I'm really not sure where to put this, but this seems like as good of a place as any....

First off, let me thank all MT staff for the site.  I've been here for a couple of weeks now.  I have been through tons of historical threads, trying to catch a glimpse of the various personalities and ideas that have been, and are still here.  My only regret to this point is that I didn't find this place sooner, but that's fine.  I'm here now.

It takes quite a while to get used to this place, the rules, where things should go, what is polite and impolite, appropriate behaviours, who does what, etc.  It takes a lot of research, actually.  Unfortunately, most of the people that have started posting since I began here do not take the time to do this.  If you're reading this now, go do it.  It's very worthwhile, and can save a lot of questions, and hurt feelings.

Recently, I have spent copious amounts of time in the "horrors" forum.  I ended up linking through to it from another thread which was moved there.  Some of those threads are pretty interesting.  I particularly enjoyed Matt Stone vs. Rich Parsons.  This is the thread that really taught me the rules of engagement here.  I particularly liked the ending.  Good job Seig.

My analysis, for what it's worth has brought me to this conclusion, previously stated by many.  Most of the people here have a major issue with frauds.  As well, many have very differing opinions of who is and who is not a fraud.  My question is, how can we go about addressing this issue?



> Maybe some of the rules do require a revamp or reexamination to better allow for the exposure of frauds. But name calling, threats, and insults aren't the way.

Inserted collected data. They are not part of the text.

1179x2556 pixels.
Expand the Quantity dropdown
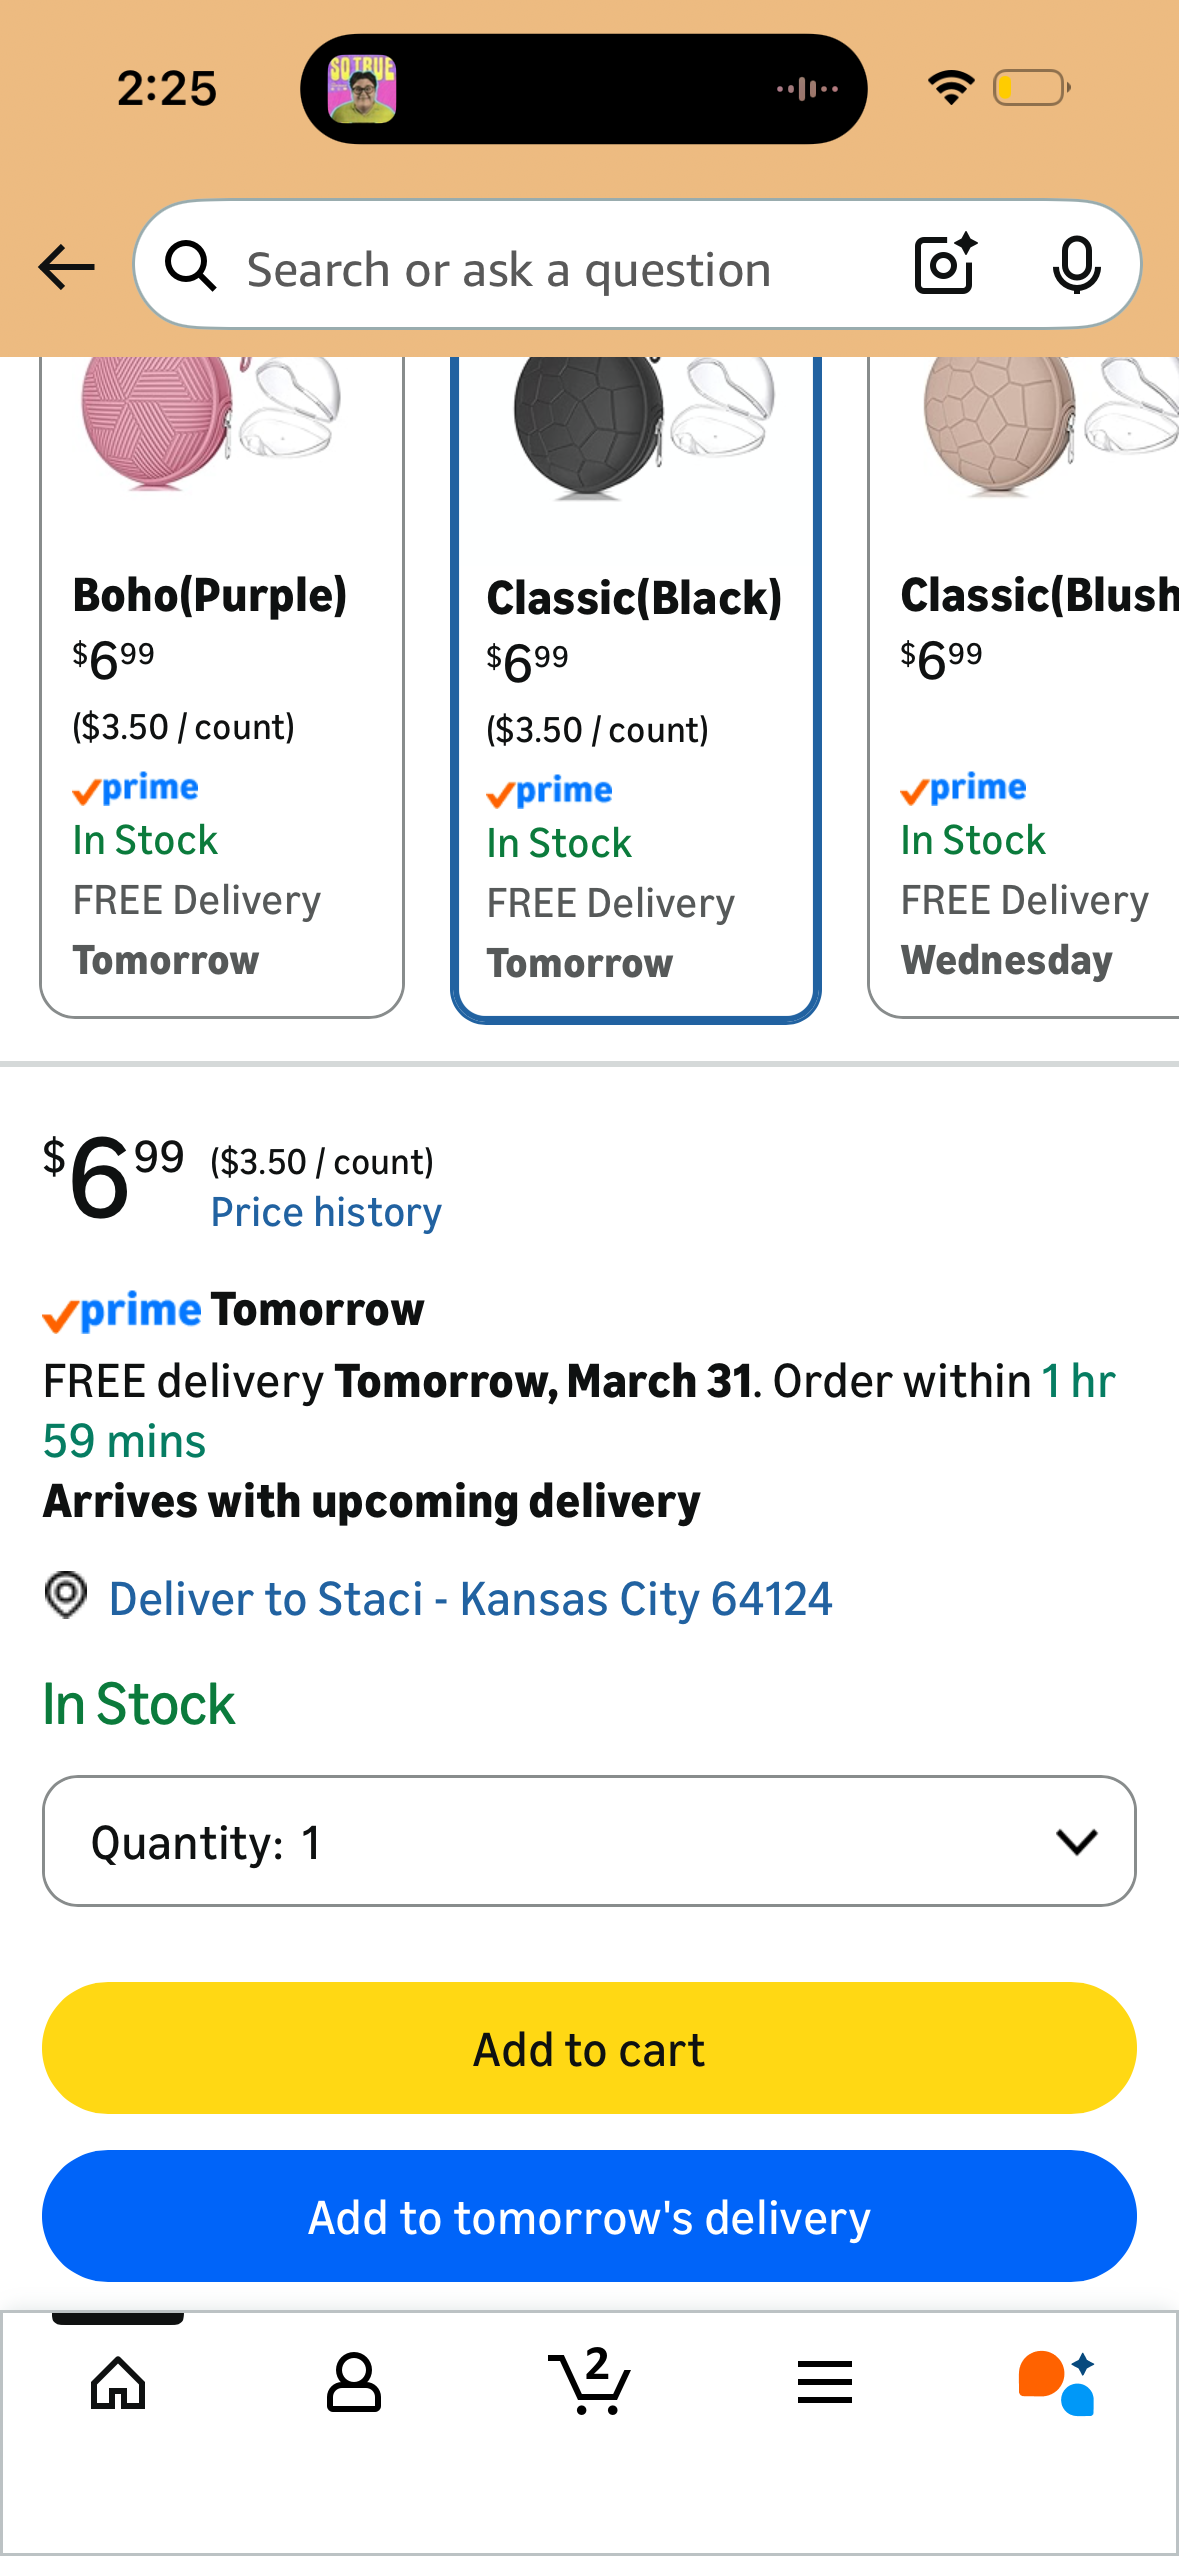pyautogui.click(x=589, y=1841)
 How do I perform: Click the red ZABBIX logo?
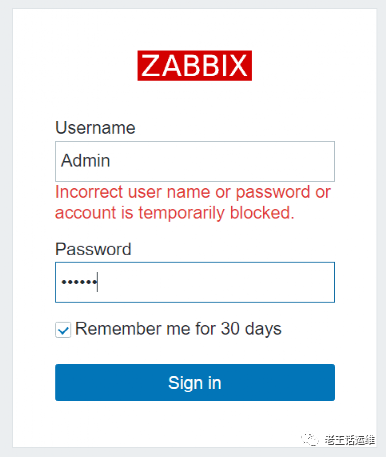pyautogui.click(x=195, y=66)
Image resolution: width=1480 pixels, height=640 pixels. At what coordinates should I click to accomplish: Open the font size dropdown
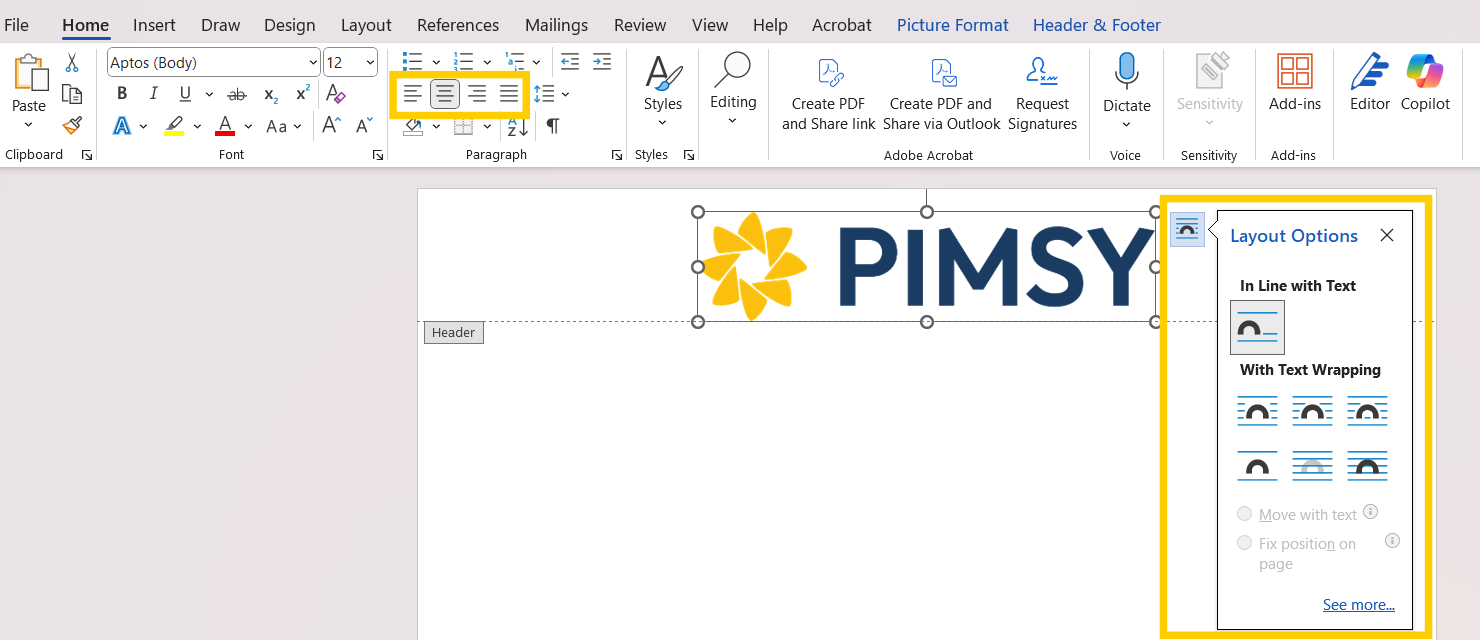(368, 61)
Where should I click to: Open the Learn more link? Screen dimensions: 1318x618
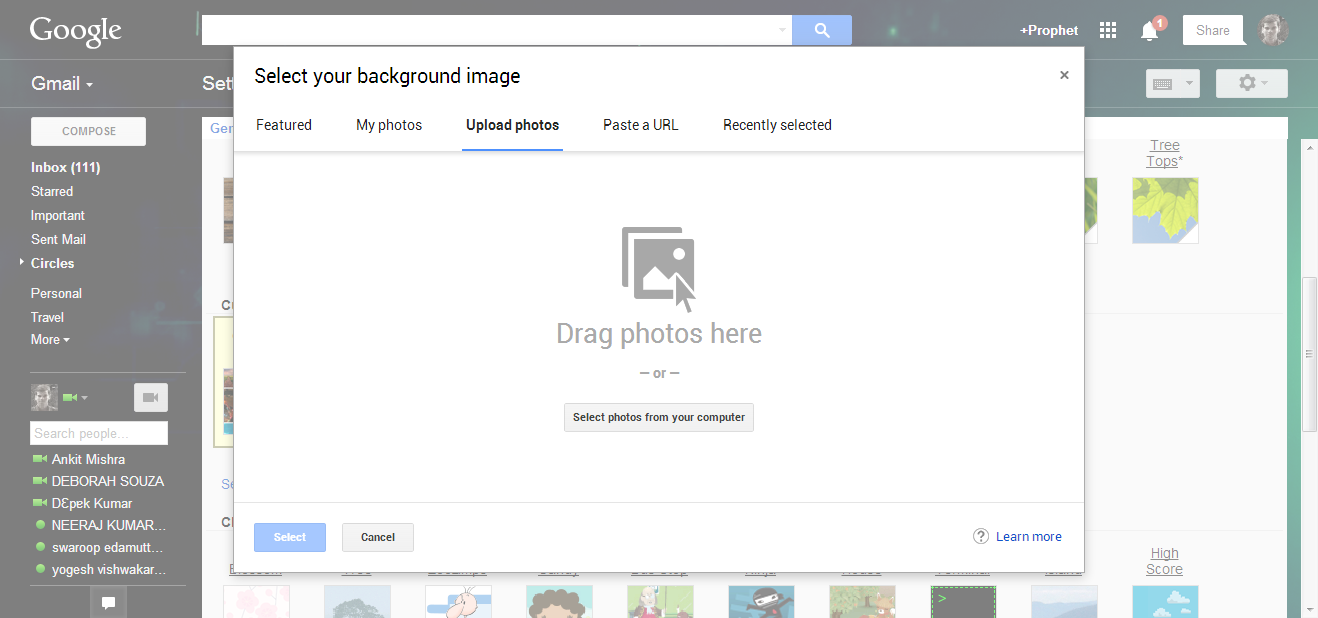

> When I'm back, I will be more than happy to open a public dialog examining the possibility of revamping the rules based on member suggestion. I make no promise of implimentation, but I do promise to listen to all complaints, concerns and suggestions on how to continue to improve this site


Mr. Rustaz, I'm wondering where you're at with this.  I think if this board was able to evolve into the kind of place wherein the people who come here can be reasonably sure that everyone was credible, there would be more positive, less negative discussion.  More capability for growth. 

What about a "front porch " or "foyer" to which the newbies are restricted?  Something members could go out into to see what's up.  A place where you would need to "prove yourself" before gaining admittance to the "rest of the house"?  Perhaps with some mandatory reading. (I reccommend Matt Stone vs. Rich Parsons!)  Just an idea.  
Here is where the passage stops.